-- Problem statement --
Where "Christ" appears in a line of the entries below, that line should be copied.

Collected data:

.....

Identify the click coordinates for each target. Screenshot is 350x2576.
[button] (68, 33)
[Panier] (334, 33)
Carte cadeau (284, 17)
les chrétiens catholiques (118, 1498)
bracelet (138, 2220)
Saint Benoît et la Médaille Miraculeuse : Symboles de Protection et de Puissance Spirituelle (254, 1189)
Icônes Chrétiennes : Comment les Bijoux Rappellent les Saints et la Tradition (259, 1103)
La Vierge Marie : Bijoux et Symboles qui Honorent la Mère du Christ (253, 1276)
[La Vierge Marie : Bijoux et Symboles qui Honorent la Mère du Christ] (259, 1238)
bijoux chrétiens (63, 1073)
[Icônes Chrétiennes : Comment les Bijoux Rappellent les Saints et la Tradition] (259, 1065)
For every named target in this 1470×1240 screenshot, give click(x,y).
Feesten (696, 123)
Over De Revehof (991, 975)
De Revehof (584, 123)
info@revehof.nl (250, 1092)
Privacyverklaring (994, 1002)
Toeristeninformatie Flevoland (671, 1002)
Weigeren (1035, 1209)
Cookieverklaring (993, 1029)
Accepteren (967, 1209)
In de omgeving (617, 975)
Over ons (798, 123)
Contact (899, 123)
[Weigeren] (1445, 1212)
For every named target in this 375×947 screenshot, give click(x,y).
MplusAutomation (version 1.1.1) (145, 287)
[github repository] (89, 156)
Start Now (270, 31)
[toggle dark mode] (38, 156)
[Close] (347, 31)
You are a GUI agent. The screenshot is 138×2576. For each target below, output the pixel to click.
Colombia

.....

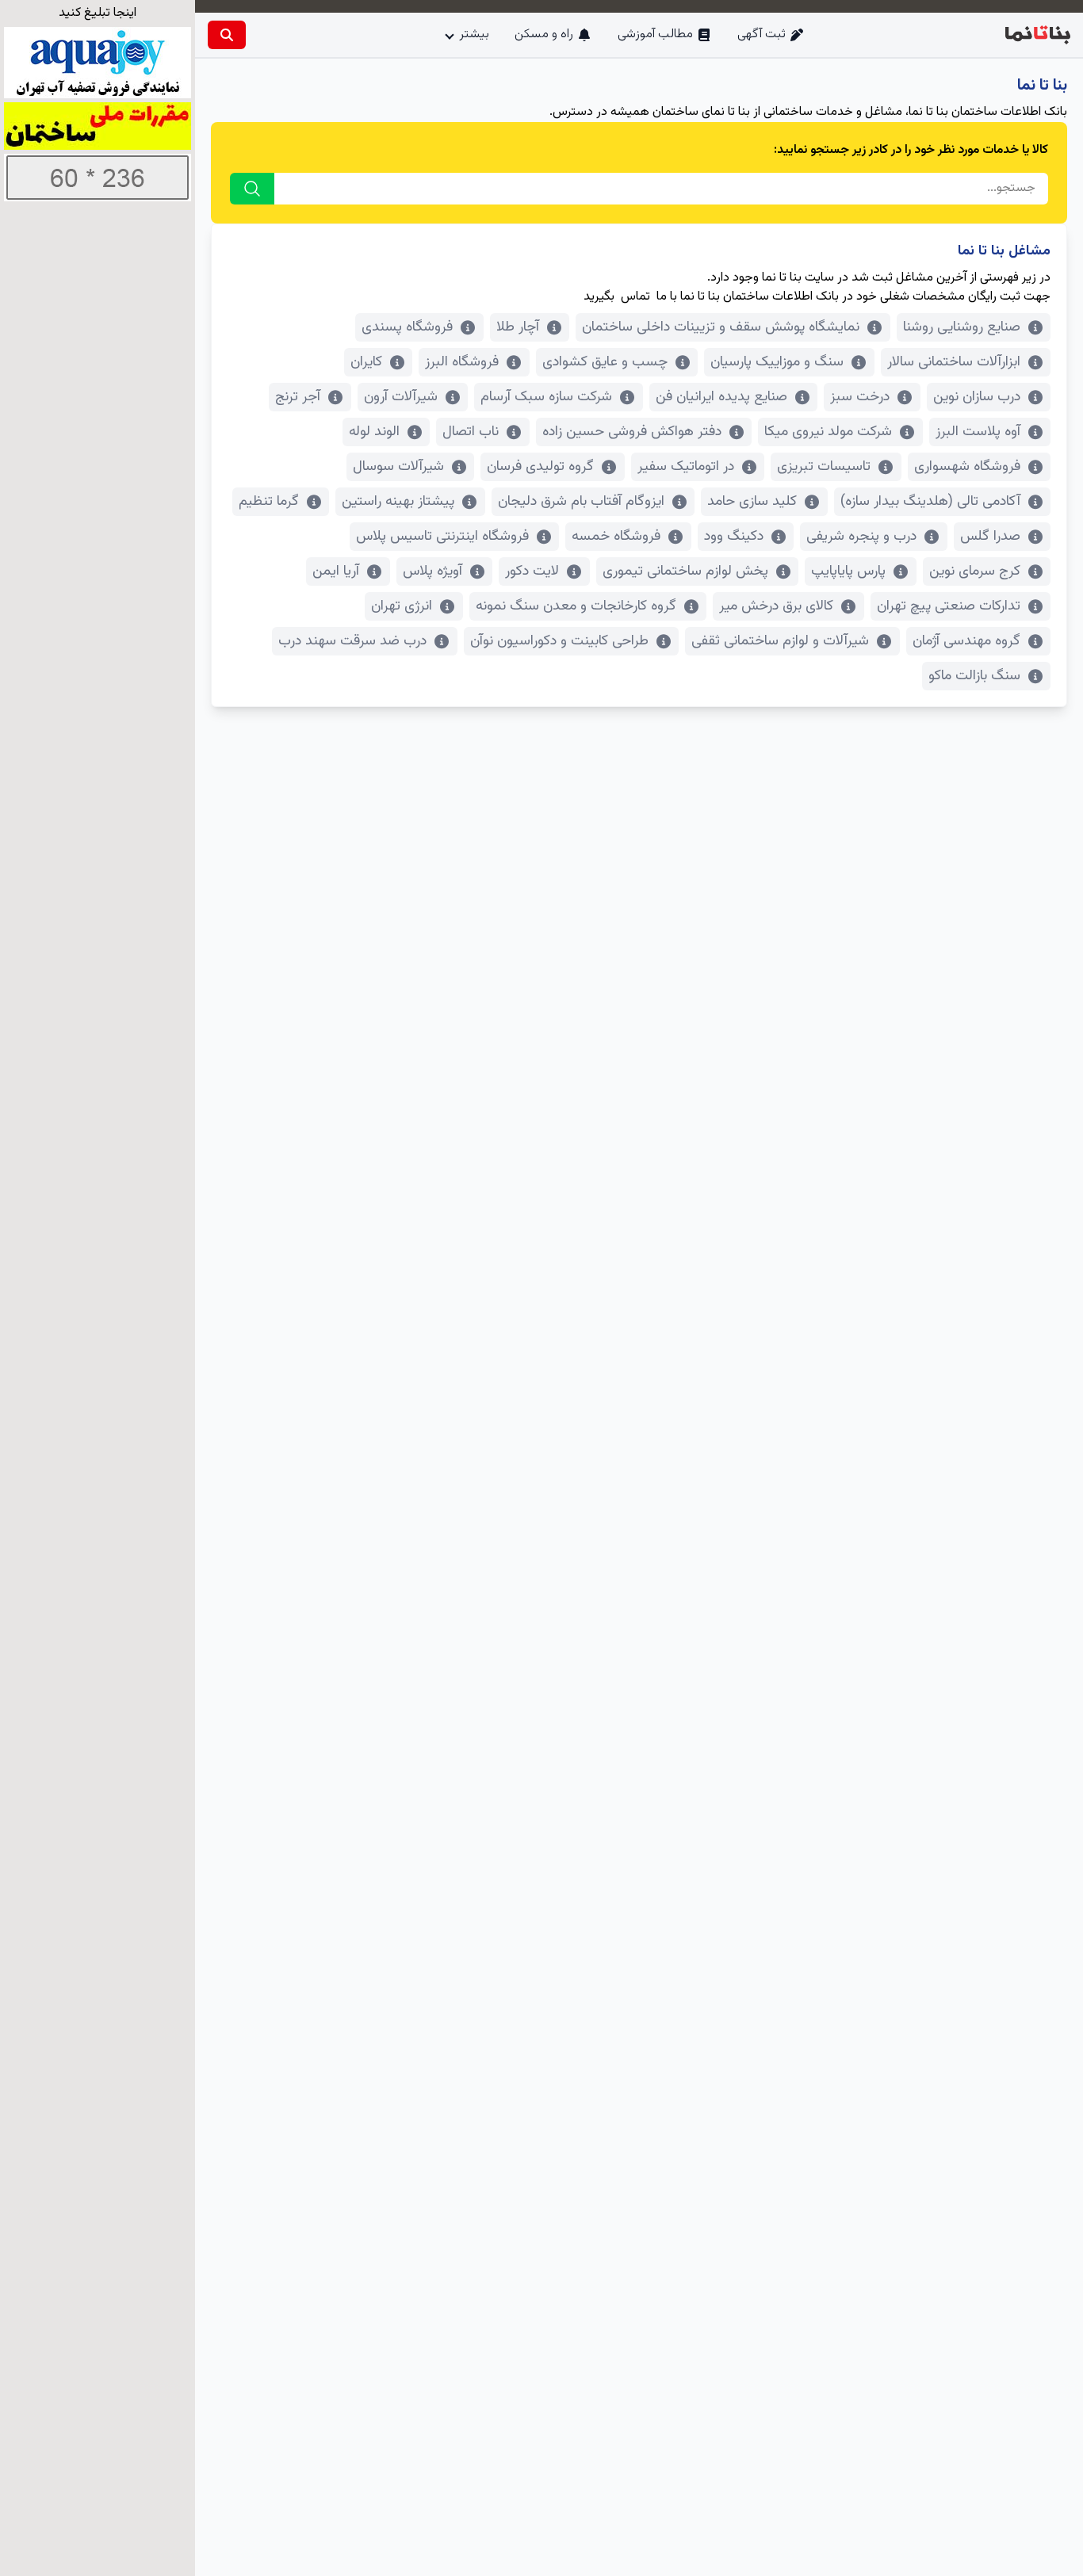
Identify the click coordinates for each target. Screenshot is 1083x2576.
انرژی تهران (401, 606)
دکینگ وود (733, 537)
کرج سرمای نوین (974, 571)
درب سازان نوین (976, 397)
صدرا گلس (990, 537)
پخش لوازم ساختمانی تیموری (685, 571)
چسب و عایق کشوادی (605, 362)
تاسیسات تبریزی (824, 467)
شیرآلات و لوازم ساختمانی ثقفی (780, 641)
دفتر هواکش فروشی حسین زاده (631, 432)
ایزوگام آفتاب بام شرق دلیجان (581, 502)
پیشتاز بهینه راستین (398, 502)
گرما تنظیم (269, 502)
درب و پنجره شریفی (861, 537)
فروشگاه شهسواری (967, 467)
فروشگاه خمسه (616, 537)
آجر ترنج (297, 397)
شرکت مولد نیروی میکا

.....

-- Finished exercise --
La Vierge Marie : Bijoux et Symboles qui Honorent la Mère du Christ (253, 1276)
[La Vierge Marie : Bijoux et Symboles qui Honorent la Mère du Christ] (259, 1238)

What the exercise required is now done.